Alexander Larman
asks why it's such a struggle for reviewers to say what they think about a book. It doesn't help, he says, that editors basically have two choices when it comes to handing out assignments.
The first is to allow a significant literary figure to write a lengthy piece displaying their erudition, and which permits sub-editors to come up with a headline along the lines of ‘Julian Barnes on Jean-Paul Sartre’ or similar. The book itself is secondary, its coverage almost an irritation. And the other is nuts-and-bolts criticism, an engagement with an author’s intentions and aims where the fascinations of the subject are secondary to whether the writer has managed to make them accessible to a general audience. This may be less lofty, but is undeniably of more use to the profession, and probably to the potential purchaser, too.

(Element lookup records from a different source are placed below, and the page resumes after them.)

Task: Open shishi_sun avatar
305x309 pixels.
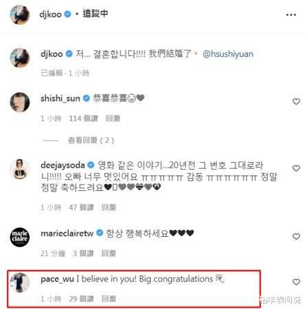Action: click(20, 102)
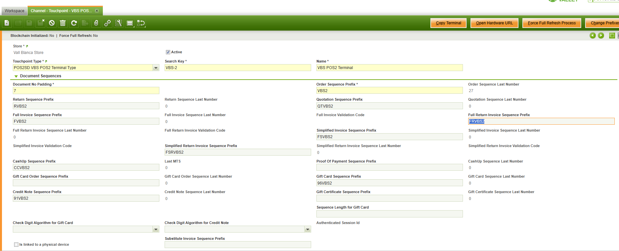Switch to the Workspace tab

pyautogui.click(x=14, y=11)
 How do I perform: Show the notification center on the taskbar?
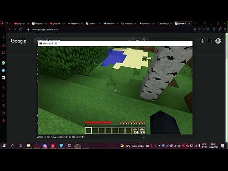point(222,146)

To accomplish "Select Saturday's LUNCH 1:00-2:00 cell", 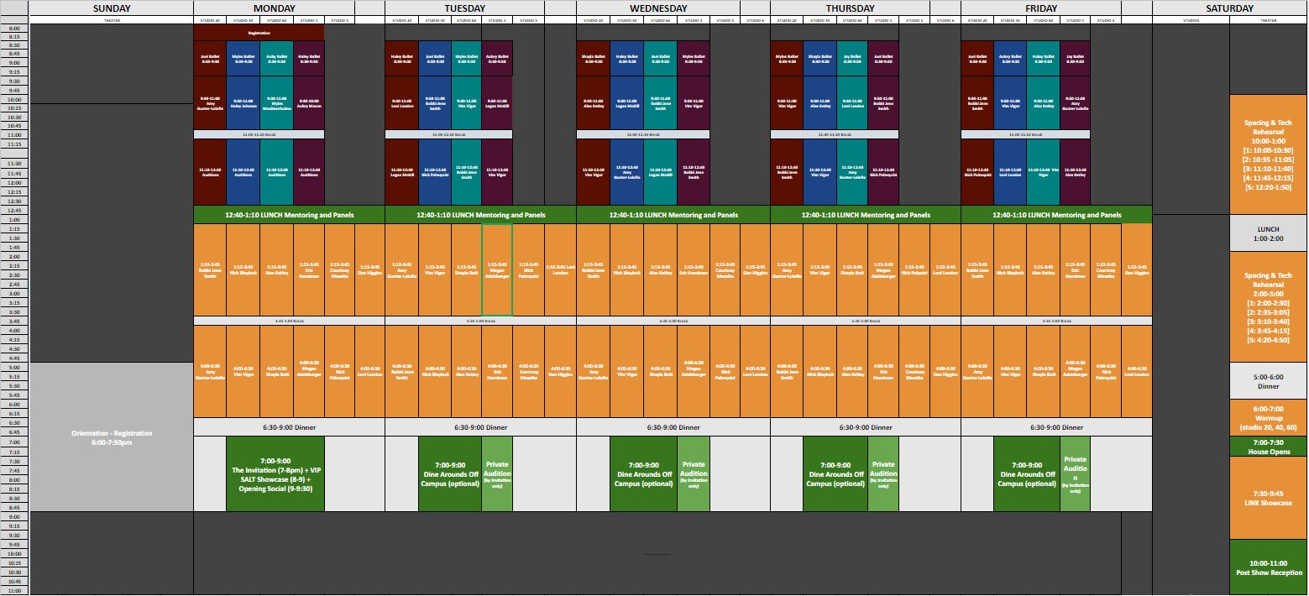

The problem is that the "nuts-and-bolts" approach keeps losing out:
There is certainly a time and place for long thinkpieces about authors and subjects, but one also hopes that a brave editor will have the courage to say to the fellow of the Royal Society of Literature who has filed their piece, ‘Sir David, this was marvellous, but could you please let us know whether you thought the book was any good?’ There may be a moment of wounded pride, but the extra paragraph of pure criticism appended to the review could make all the difference for the practice’s survival in its current form. And, on behalf of writers and reviewers alike, I can only hope that such a survival takes place, to give us all something good to read.